Reading passage:
Another problem with UUIDs is related to the user experience. Eventually, the user will be exposed to some of these identifiers. Imagine that a customer calls Customer Service and is asked to provide the identifier of the product that she wants to buy. Having to spell a complete UUID by phone to the Customer Service employee is not a pleasant experience.
Keeping the integers: Twitter Snowflake
Twitter Snowflake and other similar algorithms assume that you can just allocate a significant number of bits of the generated value for metadata and not the actual sequence number. Identifiers generated by Twitter Snowflake are composed of a timestamp, worker number and sequence number. Worker number is chosen at startup via zookeeper and sequence number is a per-thread counter.
A standard implementation of twitter snowflake that generates 64-bit integers will allocate 41 bits just to the timestamp part. This means that using an algorithm like this one or similar ones to generate 32-bit integers would not work very well (probably wouldn’t work at all). These algorithms are always used to generate integers with 64-bits or more.
Moving from 32-bit integers to 64-bit?
We eventually started considering this move, but migrating to 64-bit integer identifiers would also mean a breaking change in our Platform API (even if it would be a more controlled move than just dropping integers and moving to UUIDs). Furthermore, changing the Domain models and database schemas of every service to support 64-bit integers would also consume some time and effort.

What you will do:
[1] Summarize the passage about ID generation in two sentences.
[2] According to the passage about ID generation, what parts make up an identifier generated by Twitter Snowflake? List them all.

Dataset section:
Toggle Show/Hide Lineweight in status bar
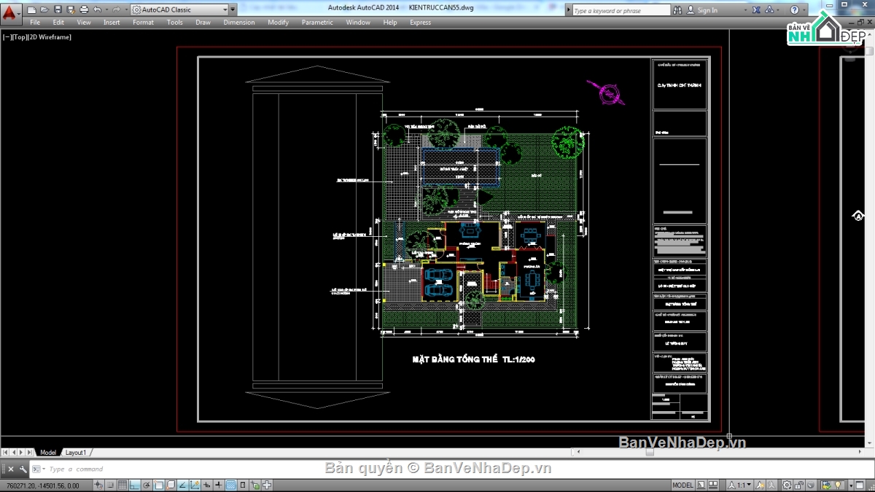Screen dimensions: 875x492 218,484
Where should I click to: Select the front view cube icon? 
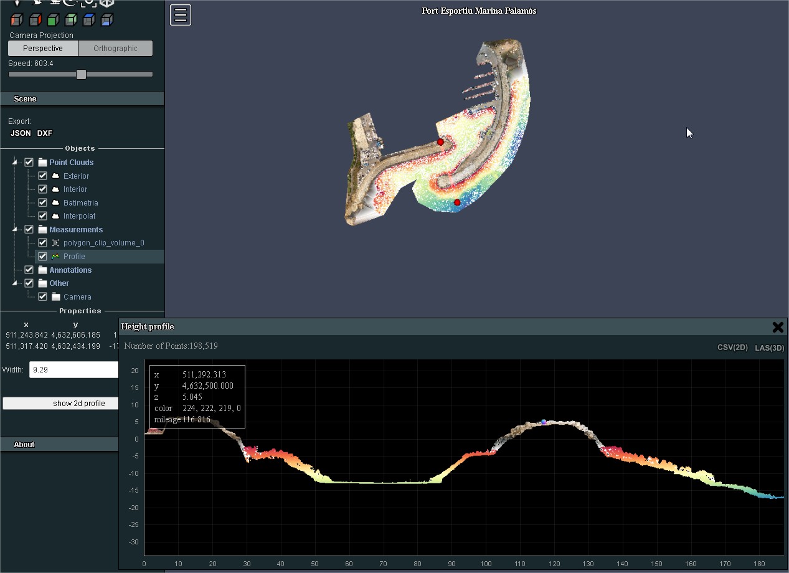point(53,20)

Answer set:
[1] UUIDs create a user-experience problem, since spelling a complete one to a Customer Service employee by phone is unpleasant. Twitter Snowflake builds identifiers from a timestamp, worker number, and sequence number and needs 64 bits or more, while moving to 64-bit integers would mean a breaking change in the Platform API and work on every service's Domain models and database schemas.

[2] Timestamp, worker number, sequence number